Later this year, SpaceX’s 29th Commercial Resupply Services mission will lift a refrigerator-sized device to the International Space Station.
This device — given the catchy name of Integrated LCRD Low Earth Orbit User Modem and Amplifier Terminal (ILLUMA-T) — will complete NASA’s first two-way, end-to-end laser communications system. Harnessing laser beams, ILLUMA-T will transmit information to another satellite at the rate of a respectable Earth-based internet connection.
Both crewed and uncrewed space missions have nearly always communicated (to Earth, from Earth, to each other) via tried and trusted radio waves. But sending information with lasers has a few advantages over radio. For one, laser equipment is lighter and less power-intensive, making it easier to fit on a craft. Plus, because laser light wavelengths are shorter than radio wavelengths, a laser communications link can transmit orders of magnitude more information at once.

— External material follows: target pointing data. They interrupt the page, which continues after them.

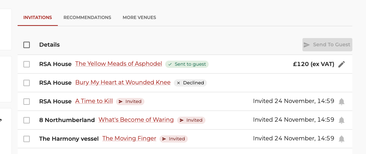The height and width of the screenshot is (154, 366).
Task: Check the box for The Yellow Meads of Asphodel
Action: point(27,64)
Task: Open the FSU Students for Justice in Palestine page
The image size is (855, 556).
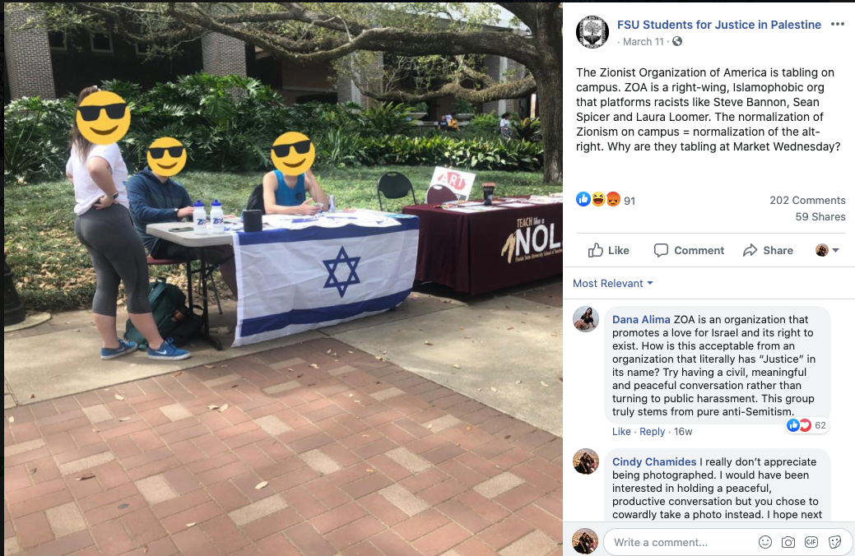Action: point(718,25)
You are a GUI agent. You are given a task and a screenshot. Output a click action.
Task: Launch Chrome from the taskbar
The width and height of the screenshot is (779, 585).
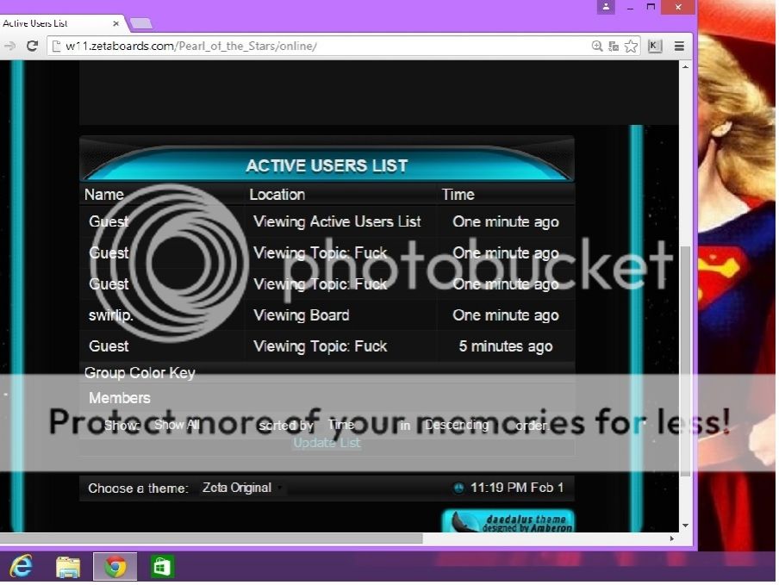[x=115, y=566]
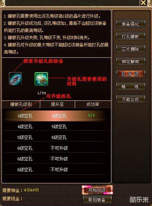This screenshot has width=152, height=206.
Task: Select the last 6级空孔 row
Action: point(56,169)
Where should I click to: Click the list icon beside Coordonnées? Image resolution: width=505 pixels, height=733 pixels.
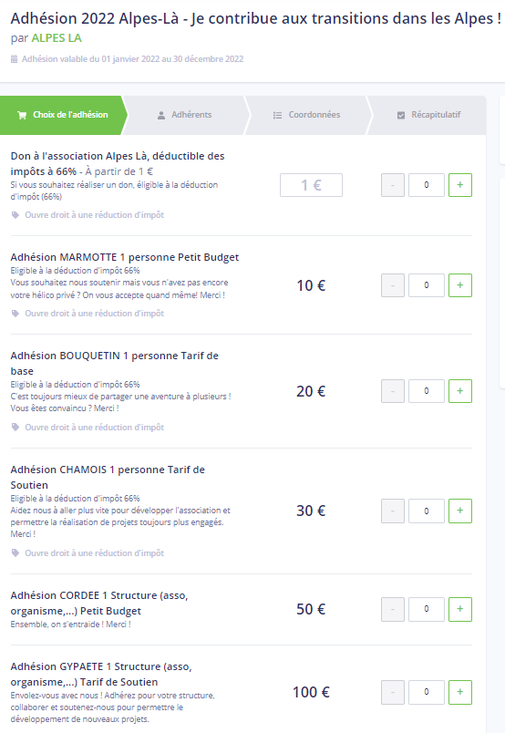[277, 115]
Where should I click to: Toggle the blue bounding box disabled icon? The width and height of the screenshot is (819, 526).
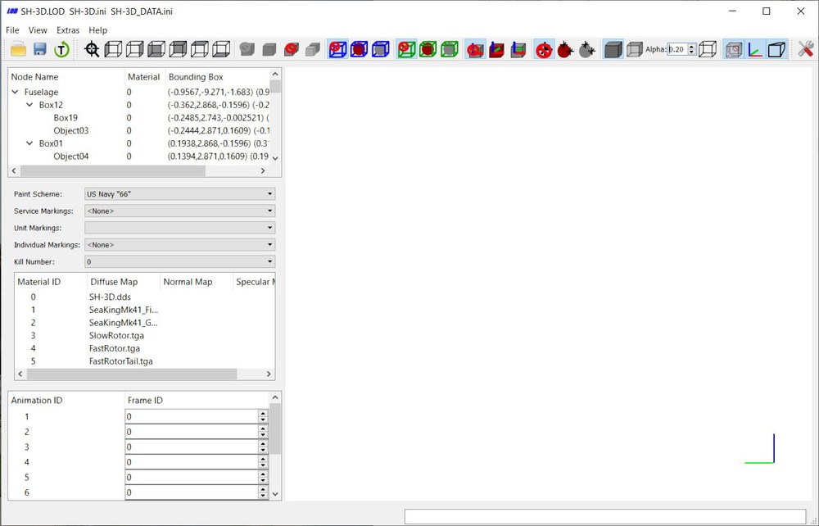[337, 50]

Thus, NASA has tinkered with laser communications for over a decade, shooting light both between the ground and Earth orbit and between Earth and lunar space. Quietly joining NASA’s list was Laser Communications Relay Demonstration (LCRD), fitted aboard a U.S. Department of Defense satellite that launched in December 2021.
Only after ILLUMA-T’s launch will LCRD assume its full purpose. Once ILLUMA-T is in operation aboard the ISS, it will begin beaming information to LCRD via infrared laser at a rate of 1.2 gigabits per second. From there, LCRD will relay the information to two ground stations: One in Hawaii and the other in California. Mission planners chose those locations to avoid cloud cover, which lasers struggle to penetrate.
If this tech demonstration is successful, LCRD will one day serve as a relay for other orbital laser links, too. Far into the future, astronauts may even speak by laser from much, much farther away.